Ad oggi la fotografia ha avuto una enorme evoluzione soprattutto nei numeri, diventando essa stessa immagine di una società che cambia.

Tralasciando ogni critica e l’aspetto che riguarda la velocità con la quale raggiunge ogni punto del mondo, vorrei porre l’attenzione sulla capacità di legarla attraverso semplici link a tutte le informazioni necessarie alla sua comprensione donando all’immagine un grande potenziale espressivo tale da rappresentare un evento meglio di mille parole o dibattiti. La sua diffusione, se è vero che permette a chiunque di avere una fotocamera performante non intacca i principi cardine della fotografia lasciando a chi sa vedere la capacità di emozionare.

D: Bresson sottolinea: “Guardi certi fotografi di oggi: pensano, cercano, vogliono, in loro si avverte la nevrosi della nostra epoca attuale… ma la gioia visiva, quella in loro non la sento.

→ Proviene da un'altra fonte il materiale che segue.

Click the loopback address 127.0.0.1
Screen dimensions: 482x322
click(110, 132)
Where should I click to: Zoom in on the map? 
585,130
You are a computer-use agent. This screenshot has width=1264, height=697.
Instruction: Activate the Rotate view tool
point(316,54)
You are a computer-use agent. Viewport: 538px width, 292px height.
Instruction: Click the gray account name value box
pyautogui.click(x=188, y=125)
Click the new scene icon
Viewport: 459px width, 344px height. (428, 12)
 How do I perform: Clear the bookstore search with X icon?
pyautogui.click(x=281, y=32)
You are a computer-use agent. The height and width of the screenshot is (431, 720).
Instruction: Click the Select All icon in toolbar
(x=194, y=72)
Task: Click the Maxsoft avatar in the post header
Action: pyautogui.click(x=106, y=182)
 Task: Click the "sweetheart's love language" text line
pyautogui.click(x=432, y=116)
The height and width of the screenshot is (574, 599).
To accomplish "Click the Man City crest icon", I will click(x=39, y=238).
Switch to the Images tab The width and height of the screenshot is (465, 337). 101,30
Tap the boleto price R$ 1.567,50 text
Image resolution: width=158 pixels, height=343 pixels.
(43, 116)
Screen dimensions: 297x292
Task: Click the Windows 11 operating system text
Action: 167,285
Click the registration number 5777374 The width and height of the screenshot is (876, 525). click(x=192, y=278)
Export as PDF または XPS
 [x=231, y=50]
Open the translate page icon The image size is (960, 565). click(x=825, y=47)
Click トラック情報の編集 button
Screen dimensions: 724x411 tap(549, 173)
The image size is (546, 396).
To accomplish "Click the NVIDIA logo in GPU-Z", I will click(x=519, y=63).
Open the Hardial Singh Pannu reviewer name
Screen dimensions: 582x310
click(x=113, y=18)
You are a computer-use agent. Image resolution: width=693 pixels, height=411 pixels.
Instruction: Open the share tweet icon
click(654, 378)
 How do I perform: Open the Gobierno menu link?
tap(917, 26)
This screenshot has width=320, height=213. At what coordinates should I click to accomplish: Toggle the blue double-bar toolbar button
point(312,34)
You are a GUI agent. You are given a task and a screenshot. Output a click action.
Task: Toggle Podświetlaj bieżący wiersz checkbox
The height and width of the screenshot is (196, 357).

Si sentono delle ossessioni, il lato morboso, a volte, di un mondo suicida“. Lei cosa pensa in merito?

R: La fotografia nell’uso comune ha avuto una diffusione talmente vasta che sembra subire tutto l’influsso del valore economico. È un mezzo di sostentamento, di apprezzamento, di valorizzazione del proprio pensiero, molti acquistano in base a quello che il mercato vuole e non in basa alle proprie esigenze. L’autore in questione in una sua citazione afferma : “In realtà la fotografia di reportage ha bisogno solo di un occhio, un dito, due gambe“.  Del resto la complessità del mezzo fotografico potrebbe condizionare la nostra  capacità di ricerca e scelta dell’attimo decisivo. Tutto questo “apparire” ha fatto dimenticare il piacere di vedere… 

D: Quanto è importante la tecnica per un fotografo? Lo studio è fondamentale?

R: Lo studio è fondamentale quando coltiva la nostra sensibilità. Da piccolo ricordo la mia ossessiva voglia di fare con la mia polaroid e l’ammirazione per le mitiche macchine 6×6… iniziai a studiare da autodidatta, alcune fotografie mi lasciavano indifferente altre mi emozionavano fino alle lacrime, alcuni autori dimostravano una profonda sensibilità ma anche una consapevolezza dello scatto, della composizione, della formazione… Alcuni avevano sviluppato delle tecniche sensazionali, ricordo i libri letti e le prove fatte.  Perfino lo studio del corpo macchina diventa fondamentale per gestire il tempo di reazione durante lo scatto. Fondamentale non trovarsi impreparati di fronte a quell’attimo che Bresson mise al centro della sua fotografia.

Ritengo pertanto lo studio, insieme alla capacità di emozionarsi, il valore fondamentale di ogni fotografo.